For that, the financial system needs a regulatory framework , Chomsky says. It is not possible to build a Bretton Woods-style regulatory framework today because the world is different from what it was in 1945.

But "at least", he says, "we must find something to regulate financial power and discredit such destructive ideas as the market religion." And "we should not behave in a manner that's rational in profit-making but irrational in larger context".

While the economic crisis may be a lasting challenge, two other crises, if not treated with a greater sense of urgency, could make the discussion on the global economy "beside the point," he warns. Westerners generally interpret the nuclear proliferation problem as Iran's nuclear programs. But "the nuclear threat has been with us ever since 1945." And it is the responsibility of all countries to work out an effective restrictive guideline on the use of nuclear weapons.

Fighting climate change, he says, is more difficult because countries are not working together. At the Copenhagen climate conference in December, "the question was asked, but little was done". There cannot be an effective solution, at least in the US, unless the dominant "free-market religion" and related social institutions are changed. "And the same would hold true in all countries."

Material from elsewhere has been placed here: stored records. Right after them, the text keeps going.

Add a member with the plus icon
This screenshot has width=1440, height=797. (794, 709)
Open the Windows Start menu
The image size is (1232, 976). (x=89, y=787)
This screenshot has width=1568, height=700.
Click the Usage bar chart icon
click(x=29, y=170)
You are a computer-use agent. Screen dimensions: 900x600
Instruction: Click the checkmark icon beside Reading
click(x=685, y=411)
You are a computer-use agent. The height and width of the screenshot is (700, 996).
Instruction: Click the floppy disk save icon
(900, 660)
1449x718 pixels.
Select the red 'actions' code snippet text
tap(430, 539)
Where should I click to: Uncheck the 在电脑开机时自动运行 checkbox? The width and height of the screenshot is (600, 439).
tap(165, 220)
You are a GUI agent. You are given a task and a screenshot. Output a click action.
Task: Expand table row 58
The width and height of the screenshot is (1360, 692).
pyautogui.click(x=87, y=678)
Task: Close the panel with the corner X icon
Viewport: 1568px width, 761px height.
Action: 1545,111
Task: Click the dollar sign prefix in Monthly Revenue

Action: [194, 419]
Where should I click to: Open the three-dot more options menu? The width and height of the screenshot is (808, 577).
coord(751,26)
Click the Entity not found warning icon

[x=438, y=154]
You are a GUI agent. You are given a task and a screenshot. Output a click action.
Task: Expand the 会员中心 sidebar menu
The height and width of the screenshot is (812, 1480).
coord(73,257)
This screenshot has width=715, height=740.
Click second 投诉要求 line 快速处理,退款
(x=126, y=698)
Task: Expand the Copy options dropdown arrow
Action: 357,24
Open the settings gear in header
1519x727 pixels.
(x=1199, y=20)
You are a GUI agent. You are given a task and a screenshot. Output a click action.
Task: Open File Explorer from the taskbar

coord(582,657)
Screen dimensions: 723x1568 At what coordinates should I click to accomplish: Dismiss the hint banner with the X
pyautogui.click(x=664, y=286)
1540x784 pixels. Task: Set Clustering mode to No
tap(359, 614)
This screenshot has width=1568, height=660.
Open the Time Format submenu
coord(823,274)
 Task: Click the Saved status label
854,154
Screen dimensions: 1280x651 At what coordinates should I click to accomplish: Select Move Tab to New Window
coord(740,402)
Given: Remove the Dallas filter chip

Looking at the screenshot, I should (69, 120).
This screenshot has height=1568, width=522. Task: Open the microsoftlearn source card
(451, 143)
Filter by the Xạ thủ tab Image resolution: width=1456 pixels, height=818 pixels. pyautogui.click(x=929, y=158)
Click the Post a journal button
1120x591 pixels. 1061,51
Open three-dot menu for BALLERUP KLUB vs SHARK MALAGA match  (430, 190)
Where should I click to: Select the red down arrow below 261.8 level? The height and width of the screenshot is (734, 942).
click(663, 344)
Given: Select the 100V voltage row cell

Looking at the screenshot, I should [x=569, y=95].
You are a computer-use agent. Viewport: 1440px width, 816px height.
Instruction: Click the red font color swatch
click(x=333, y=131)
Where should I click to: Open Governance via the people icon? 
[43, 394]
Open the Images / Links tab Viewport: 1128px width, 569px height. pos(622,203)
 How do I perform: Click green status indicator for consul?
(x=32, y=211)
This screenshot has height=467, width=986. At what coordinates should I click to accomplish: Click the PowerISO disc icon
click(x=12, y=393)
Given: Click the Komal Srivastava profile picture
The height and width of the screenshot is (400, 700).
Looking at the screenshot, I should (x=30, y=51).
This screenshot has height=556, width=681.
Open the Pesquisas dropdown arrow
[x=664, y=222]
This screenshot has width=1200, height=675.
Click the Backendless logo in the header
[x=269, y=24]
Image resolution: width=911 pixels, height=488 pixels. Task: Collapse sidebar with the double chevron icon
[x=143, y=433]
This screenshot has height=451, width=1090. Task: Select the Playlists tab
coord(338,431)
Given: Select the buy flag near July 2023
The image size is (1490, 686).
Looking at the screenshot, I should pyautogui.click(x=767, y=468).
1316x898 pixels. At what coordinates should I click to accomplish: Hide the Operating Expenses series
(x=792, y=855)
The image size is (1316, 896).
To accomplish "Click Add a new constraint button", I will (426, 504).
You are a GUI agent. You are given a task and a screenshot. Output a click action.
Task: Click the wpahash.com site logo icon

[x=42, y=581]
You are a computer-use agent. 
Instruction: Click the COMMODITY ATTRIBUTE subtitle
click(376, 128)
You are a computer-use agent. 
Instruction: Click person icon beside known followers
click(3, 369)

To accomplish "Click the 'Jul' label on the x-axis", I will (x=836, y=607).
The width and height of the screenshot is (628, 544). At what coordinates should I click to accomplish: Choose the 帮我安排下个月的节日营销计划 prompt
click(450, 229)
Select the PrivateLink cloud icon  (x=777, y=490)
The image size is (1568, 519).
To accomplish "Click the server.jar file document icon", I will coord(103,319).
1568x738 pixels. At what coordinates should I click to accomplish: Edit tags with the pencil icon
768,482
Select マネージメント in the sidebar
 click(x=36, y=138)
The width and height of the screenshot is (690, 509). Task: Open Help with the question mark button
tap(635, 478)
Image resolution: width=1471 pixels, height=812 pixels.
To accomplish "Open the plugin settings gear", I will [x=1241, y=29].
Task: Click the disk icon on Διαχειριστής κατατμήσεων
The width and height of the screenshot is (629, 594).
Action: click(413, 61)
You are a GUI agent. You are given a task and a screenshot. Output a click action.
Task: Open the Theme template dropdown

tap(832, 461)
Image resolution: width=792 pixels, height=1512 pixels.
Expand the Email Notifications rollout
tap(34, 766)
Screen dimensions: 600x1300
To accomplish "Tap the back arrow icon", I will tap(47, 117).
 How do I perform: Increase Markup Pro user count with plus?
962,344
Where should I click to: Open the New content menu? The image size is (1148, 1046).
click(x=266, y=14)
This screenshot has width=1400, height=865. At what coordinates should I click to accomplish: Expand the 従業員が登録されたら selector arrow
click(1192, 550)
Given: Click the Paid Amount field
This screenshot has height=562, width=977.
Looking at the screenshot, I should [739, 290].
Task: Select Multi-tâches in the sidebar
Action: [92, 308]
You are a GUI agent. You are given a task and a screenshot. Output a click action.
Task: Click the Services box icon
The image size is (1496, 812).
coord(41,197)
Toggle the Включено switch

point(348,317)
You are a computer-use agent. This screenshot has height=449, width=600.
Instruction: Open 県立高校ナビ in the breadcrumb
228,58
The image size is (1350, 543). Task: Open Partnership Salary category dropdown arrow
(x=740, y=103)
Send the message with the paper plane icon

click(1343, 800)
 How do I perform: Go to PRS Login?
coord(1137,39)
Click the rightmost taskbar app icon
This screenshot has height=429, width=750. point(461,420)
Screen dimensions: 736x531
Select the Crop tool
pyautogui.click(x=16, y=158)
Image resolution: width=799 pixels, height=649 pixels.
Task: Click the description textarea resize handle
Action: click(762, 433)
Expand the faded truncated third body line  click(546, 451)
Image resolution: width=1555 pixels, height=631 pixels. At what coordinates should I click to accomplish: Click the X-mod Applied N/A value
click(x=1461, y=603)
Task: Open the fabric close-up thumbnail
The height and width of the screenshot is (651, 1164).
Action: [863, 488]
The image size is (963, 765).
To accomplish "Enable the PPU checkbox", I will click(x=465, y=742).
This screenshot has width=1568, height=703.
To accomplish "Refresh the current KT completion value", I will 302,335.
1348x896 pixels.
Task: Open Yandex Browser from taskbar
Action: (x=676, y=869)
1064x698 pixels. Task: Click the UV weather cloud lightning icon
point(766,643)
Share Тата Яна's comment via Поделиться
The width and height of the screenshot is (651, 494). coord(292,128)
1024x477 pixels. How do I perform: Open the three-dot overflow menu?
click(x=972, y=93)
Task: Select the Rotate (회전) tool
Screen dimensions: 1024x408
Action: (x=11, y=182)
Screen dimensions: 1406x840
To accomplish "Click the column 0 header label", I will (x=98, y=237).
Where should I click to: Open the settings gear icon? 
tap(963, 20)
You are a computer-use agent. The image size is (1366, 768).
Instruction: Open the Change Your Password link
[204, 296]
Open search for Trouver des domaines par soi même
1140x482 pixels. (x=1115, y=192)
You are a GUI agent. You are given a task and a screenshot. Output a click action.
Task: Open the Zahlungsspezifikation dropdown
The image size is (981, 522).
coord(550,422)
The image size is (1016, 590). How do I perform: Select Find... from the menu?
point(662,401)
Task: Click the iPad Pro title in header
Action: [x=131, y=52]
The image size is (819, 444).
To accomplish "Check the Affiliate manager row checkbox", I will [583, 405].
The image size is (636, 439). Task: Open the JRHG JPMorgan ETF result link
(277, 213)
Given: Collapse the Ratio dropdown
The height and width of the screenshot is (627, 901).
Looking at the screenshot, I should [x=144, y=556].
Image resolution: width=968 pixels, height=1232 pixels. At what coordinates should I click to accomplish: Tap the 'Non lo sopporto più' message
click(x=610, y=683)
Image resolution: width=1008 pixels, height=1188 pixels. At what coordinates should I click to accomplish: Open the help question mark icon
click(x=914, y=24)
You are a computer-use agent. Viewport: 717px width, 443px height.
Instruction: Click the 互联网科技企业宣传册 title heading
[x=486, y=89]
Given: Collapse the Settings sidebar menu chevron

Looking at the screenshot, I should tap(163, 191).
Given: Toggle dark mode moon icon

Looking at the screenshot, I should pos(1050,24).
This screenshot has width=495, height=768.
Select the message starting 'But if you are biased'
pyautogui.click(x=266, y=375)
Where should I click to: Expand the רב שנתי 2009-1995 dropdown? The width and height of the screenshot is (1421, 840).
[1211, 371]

As the logic of the prevailing economic theory demands, corporate managers eye only short-term profits and strive to grab greater shares of the market, disregarding all other things, or externalities, including the long- and short-term damage caused to the environment. To make things worse, no one in power cares about the externalities, because that is the institutional necessity of an unregulated market and the system to follow. "If you do not, you will be thrown out and be replaced by someone that will," Chomsky says.

This kind of mentality has created (and is still creating) huge problems in many countries and indeed for the very sustainability of the global economy and the human race.

The US, he says, is a typical example of "social engineering" by large corporations since the 1940s to maximize the country's waste, rather than conserve and replace fossil fuels. For proof, you just have to recall the "great American street car scandal" in Los Angeles in the mid-20th century, in which some big auto and oil companies joined hands to kill the electric-powered streetcar system and replace it with gas-guzzling vehicles.

Does he see any change and hope at all? Chomsky shakes his head and says large corporations still have tight control over social resources, something that even "kings and emperors" did not have. Vested interests still hinder change and social progress.

And change can only come through public pressure to dismantle the failed but yet to be discredited ideology. Today, people in the US are angry partly because of the continuing impact of the economic crisis. There is so much hatred and such a sharp decline in trust today that Chomsky describes it as dangerous and even compares it with the Weimar Republic in Germany between the two World Wars.

But he says somewhere down the road of the present crisis, "we are going to have some version of the existing system, which would be modified". Long-term change cannot come in a day; "significant efforts" have to be made to depart from the present devastating path.